# [Task prompt]
Your output must consist solely of the lines from the one containing "Screen dimensions: 1456x819" through the end of the records, reproduced exactly.
Start of Records to use
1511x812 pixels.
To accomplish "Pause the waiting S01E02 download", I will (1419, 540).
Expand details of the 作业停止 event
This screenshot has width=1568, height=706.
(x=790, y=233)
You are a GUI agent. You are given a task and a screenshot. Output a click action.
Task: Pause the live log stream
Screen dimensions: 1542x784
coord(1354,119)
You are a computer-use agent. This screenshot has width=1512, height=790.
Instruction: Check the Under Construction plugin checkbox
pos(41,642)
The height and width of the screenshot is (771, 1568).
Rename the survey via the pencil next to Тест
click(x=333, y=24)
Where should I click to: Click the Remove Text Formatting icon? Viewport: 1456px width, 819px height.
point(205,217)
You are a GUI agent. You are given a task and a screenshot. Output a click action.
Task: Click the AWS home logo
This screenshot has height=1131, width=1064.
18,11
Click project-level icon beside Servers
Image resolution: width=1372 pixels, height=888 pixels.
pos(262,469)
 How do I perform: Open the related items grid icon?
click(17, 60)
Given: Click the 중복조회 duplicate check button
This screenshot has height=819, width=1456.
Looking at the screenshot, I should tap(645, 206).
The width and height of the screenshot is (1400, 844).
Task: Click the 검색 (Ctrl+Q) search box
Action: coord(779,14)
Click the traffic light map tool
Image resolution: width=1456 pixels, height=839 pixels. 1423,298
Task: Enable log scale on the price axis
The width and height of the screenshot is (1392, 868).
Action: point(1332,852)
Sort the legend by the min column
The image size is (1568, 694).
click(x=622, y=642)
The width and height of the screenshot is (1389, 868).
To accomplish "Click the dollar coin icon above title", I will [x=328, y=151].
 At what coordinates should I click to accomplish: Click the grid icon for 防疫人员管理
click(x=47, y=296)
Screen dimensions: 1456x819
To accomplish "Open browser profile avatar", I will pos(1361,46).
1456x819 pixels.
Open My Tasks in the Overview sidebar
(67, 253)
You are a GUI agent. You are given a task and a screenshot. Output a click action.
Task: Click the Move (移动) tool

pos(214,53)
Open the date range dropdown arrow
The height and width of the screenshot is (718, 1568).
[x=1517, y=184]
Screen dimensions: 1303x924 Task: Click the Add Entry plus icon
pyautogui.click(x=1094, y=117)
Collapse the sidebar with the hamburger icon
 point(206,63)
End of Records to use
# [Answer space]
Screen dimensions: 1456x819
To accomplish "Open browser profile avatar", I will pos(1361,46).
1456x819 pixels.
Open My Tasks in the Overview sidebar
(67, 253)
You are a GUI agent. You are given a task and a screenshot. Output a click action.
Task: Click the Move (移动) tool

pos(214,53)
Open the date range dropdown arrow
The height and width of the screenshot is (718, 1568).
[x=1517, y=184]
Screen dimensions: 1303x924 Task: Click the Add Entry plus icon
pyautogui.click(x=1094, y=117)
Collapse the sidebar with the hamburger icon
 point(206,63)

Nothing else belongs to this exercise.